In light of these hypotheses, the duodenal-jejunal bypass is a bariatric procedure that may be beneficial for a patient with type 2 diabetes who is not morbidly obese. In this operation, the stomach volume is preserved but the foregut is bypassed. In a small experimental series from Brazil, patients with type 2 diabetes who were normal weight or only slightly overweight had resolution of their diabetes following this procedure, without any weight loss.34

New applications for endoscopy

Another area of development is endoluminal and transgastric bariatric surgery. Endoluminal surgery is performed entirely within the lumen of the gastrointestinal tract using flexible endoscopy. Transgastric surgery is performed within the peritoneal cavity, which is accessed via a hollow viscus. Both approaches use natural orifices to gain surgical access, thereby avoiding access incisions and scars.35

The benefits of such an approach are numerous:

(1) fewer complications and side effects; (2) less invasiveness, and thus the ability to perform in the outpatient setting; (3) reduced procedure costs; and (4) better access to treatment. The implication in terms of indications is the potential to use such procedures to prevent progression to morbid obesity.

Examples of these procedures are proliferating:

Gastrojejunostomy reduction is an endoscopic procedure that involves reducing the dilated opening of the gastric pouch after gastric bypass surgery. New endoscopic suturing or stapling devices enable the outlet reduction without requiring surgery. The result is enhancement of weight loss without a major operation.

Endoluminal suturing uses endoscopic instruments to suture the stomach to reduce its volume. When this procedure is perfected, the patient should be able to leave the endoscopy suite and return home within a few hours.

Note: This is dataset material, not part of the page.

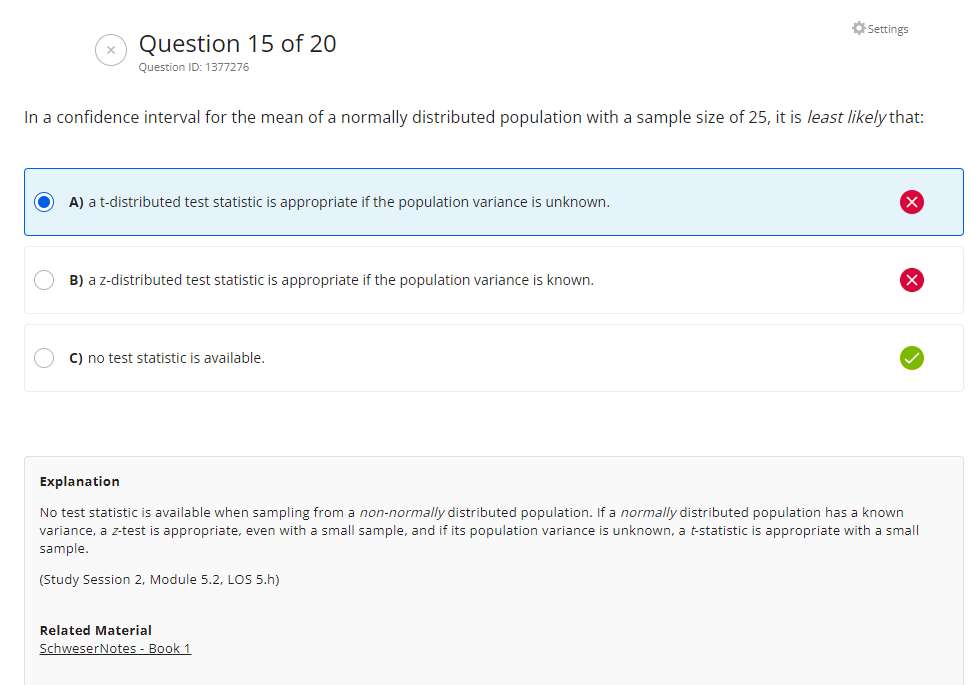Screen dimensions: 972x685
Task: Click the Question ID 1377276 text
Action: click(x=194, y=67)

The duodenal sleeve is an avant garde concept in which an internal sleeve is threaded into the stomach and down the intestines.36 The sleeve covers the absorptive surface of the small bowel, preventing absorption of nutrients to cause weight loss. This procedure has been shown to have a strong antidiabetic effect as well.

Clinical applications of these operations are emerging. An endoluminal sutured gastroplasty procedure to shrink stomach volume has been shown in a small clinical trial to cause loss of significant excess body weight; the operation leaves no scars and is associated with a low risk of bleeding or any type of surgical complication.37 A similar procedure is in development that involves staples instead of sutures.

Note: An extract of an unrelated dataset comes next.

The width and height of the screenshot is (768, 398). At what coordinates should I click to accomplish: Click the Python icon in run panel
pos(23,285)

How best to validate innovations moving forward?

As we move into these new eras of metabolic surgery and endoluminal and transgastric bariatric surgery, interesting questions arise. We as innovators and caregivers are ethically obligated to demonstrate reasonable safety and efficacy before such new procedures are performed widely. Although some of these emerging procedures involve new devices that will go through the FDA review process, many are existing procedures for which indications may be expanded, while others are permutations of existing procedures for which no formal rules for validation exist. For new procedures that differ substantially from existing proven procedures but which do not require new devices, should we not be ethically bound to demonstrate safety and efficacy even though they do not require FDA review? These are the challenges that await as innovation takes bariatric surgery to new frontiers.